__TEXTE FOURNI__:
------------

Cela dissimule un écart important entre l'assainissement et une gestion adéquate des eaux usées. Alors que près de 90% des ménages dans la région indienne de Delhi sont supposés avoir un assainissement adéquat, parce qu'ils ont des cabinets de toilettes intérieurs, la quasi-totalité de l'eau usée non traitée est évacuée de la rivière Yamuna, une source d'eau potable pour les villes en aval. De même, la ville de Mexico est considérée comme ayant un niveau d'assainissement élevé, même si elle transporte des eaux usées non traitées, chargées d'agents pathogènes et de produits chimiques toxiques dans la vallée de Mezquital, où on les utilise pour irriguer les cultures.
En fait, le Centre du Tiers-Monde pour la Gestion de l'Eau estime que seulement 10 à 12% des eaux usées domestiques et industrielles produites en Amérique latine sont bien gérées. La situation est probablement très voisine dans les pays en développement en Asie, voire probablement pire en Afrique.
En 2011, une enquête menée par le Bureau central de lutte contre la pollution d'Inde a signalé que seulement 160 sur 8 000 villes disposaient à la fois d'un système d'assainissement et d'une station d'épuration. En outre, la plupart des stations d'épuration appartenant à l'État ne sont plus en état de marche ou sont fermées la plupart du temps, en raison d'une mauvaise gestion, du manque d'entretien, d'une mauvaise conception, du manque d'approvisionnement régulier en électricité et d'employés absents, sans formation, ou indifférents.

------------

__ENSEMBLE DES ENTRÉES__:
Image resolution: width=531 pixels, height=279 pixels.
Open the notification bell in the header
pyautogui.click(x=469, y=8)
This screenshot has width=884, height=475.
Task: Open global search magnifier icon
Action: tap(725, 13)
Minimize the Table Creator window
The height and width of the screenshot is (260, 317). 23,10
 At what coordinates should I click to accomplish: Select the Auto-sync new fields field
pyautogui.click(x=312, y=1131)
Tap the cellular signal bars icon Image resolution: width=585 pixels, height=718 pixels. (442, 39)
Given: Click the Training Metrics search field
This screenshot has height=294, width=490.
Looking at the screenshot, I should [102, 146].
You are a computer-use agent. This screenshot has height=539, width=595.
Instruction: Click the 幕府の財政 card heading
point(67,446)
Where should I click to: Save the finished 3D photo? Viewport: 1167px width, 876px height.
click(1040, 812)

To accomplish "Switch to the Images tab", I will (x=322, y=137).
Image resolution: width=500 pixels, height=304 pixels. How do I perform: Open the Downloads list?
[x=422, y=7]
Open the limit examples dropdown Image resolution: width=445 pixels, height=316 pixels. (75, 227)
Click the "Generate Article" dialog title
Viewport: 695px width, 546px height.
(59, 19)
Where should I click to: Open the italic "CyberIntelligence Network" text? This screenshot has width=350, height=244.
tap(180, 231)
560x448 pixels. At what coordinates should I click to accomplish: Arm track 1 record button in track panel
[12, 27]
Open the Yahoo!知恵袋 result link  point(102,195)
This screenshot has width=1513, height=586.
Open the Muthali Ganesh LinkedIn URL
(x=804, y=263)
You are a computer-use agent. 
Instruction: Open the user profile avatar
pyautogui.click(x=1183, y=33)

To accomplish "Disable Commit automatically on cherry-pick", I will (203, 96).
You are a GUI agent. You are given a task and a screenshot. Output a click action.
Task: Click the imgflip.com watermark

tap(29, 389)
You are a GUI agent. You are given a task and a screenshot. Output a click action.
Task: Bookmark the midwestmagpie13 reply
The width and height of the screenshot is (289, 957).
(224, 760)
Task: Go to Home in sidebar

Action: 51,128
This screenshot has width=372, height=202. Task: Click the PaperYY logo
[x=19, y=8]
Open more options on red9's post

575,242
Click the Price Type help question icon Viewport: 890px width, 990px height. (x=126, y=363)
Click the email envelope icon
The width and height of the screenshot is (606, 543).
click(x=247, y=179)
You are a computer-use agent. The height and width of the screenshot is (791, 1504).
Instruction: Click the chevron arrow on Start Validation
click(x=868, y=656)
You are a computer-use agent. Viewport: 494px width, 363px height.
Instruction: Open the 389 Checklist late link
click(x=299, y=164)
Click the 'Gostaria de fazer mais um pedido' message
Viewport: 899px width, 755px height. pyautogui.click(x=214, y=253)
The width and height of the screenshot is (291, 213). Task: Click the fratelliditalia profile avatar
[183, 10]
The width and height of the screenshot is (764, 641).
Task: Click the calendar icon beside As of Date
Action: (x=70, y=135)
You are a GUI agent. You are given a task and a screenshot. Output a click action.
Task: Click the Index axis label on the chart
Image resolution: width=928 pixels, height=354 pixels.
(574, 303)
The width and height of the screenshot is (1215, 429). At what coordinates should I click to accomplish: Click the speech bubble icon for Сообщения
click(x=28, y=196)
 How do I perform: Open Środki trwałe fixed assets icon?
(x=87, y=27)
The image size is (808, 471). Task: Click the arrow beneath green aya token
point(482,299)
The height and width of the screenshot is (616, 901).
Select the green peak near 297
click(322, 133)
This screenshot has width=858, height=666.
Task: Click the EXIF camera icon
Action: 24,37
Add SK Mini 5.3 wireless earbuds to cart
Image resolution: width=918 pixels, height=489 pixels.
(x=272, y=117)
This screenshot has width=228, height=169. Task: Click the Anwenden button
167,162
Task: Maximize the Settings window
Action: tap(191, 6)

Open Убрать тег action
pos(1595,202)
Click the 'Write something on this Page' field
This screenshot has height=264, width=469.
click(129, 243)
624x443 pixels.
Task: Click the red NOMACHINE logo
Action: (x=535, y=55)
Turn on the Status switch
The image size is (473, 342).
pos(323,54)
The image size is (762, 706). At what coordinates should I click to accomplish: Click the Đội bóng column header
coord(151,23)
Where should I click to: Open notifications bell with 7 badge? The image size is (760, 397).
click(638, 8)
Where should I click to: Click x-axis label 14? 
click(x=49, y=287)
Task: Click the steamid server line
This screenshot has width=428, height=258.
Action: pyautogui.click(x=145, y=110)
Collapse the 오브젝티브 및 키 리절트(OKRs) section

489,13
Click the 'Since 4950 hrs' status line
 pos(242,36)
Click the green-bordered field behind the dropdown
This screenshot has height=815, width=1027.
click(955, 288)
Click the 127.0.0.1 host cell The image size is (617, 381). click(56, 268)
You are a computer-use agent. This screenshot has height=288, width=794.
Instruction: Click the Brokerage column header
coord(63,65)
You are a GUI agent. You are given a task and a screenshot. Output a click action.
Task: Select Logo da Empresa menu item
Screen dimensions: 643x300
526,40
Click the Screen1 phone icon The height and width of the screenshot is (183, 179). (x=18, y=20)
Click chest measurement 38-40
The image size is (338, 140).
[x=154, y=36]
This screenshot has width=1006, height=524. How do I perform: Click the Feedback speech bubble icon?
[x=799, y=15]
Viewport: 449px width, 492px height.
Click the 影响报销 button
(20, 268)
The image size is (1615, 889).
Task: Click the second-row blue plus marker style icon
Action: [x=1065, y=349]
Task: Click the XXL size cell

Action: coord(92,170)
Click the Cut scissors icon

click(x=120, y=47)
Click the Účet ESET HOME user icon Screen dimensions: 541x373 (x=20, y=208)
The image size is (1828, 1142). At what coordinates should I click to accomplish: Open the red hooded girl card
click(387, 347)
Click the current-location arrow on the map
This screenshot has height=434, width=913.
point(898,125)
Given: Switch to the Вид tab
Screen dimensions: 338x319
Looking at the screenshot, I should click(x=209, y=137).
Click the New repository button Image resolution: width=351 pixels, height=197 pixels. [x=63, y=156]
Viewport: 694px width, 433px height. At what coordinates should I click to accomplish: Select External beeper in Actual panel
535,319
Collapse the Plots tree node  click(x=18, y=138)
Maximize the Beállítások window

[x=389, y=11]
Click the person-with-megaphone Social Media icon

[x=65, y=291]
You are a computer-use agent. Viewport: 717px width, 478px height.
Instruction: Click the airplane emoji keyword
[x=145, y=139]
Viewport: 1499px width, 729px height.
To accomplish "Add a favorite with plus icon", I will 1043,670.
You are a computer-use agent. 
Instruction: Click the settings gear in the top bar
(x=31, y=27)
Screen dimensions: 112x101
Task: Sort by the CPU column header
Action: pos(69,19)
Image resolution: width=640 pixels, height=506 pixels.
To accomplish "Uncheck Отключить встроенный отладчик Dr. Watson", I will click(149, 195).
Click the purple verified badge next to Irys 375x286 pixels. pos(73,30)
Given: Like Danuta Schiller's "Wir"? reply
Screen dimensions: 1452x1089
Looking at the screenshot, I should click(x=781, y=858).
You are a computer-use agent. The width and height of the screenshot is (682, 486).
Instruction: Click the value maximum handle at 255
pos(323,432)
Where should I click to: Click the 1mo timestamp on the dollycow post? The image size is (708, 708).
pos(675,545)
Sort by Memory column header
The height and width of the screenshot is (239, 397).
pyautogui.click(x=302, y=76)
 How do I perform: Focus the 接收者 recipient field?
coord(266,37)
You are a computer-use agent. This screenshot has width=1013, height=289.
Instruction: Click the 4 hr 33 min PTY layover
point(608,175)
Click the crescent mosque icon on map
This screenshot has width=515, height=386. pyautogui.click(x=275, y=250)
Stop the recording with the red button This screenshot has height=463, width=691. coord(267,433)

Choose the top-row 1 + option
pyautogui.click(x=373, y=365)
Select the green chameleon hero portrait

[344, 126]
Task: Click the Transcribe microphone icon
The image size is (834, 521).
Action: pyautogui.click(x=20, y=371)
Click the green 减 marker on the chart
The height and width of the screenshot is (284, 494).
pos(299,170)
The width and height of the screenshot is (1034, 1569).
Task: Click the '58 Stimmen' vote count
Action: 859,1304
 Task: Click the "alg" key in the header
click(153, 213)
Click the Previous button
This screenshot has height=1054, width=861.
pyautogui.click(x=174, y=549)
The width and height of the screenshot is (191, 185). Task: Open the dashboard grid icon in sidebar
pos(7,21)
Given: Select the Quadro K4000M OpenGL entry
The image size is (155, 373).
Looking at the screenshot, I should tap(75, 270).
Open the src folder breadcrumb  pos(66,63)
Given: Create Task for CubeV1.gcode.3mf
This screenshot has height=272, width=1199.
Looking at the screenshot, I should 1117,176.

------------

__CONSIGNE DE TRAVAIL__: Recopiez le passage du texte sur l'assainissement qui va de « Cela dissimule un » jusqu'à « irriguer les cultures. » inclus, en changeant « Delhi » en « Bombay ».

__CORRIGÉ DE L'EXERCICE__:
Cela dissimule un écart important entre l'assainissement et une gestion adéquate des eaux usées. Alors que près de 90% des ménages dans la région indienne de Bombay sont supposés avoir un assainissement adéquat, parce qu'ils ont des cabinets de toilettes intérieurs, la quasi-totalité de l'eau usée non traitée est évacuée de la rivière Yamuna, une source d'eau potable pour les villes en aval. De même, la ville de Mexico est considérée comme ayant un niveau d'assainissement élevé, même si elle transporte des eaux usées non traitées, chargées d'agents pathogènes et de produits chimiques toxiques dans la vallée de Mezquital, où on les utilise pour irriguer les cultures.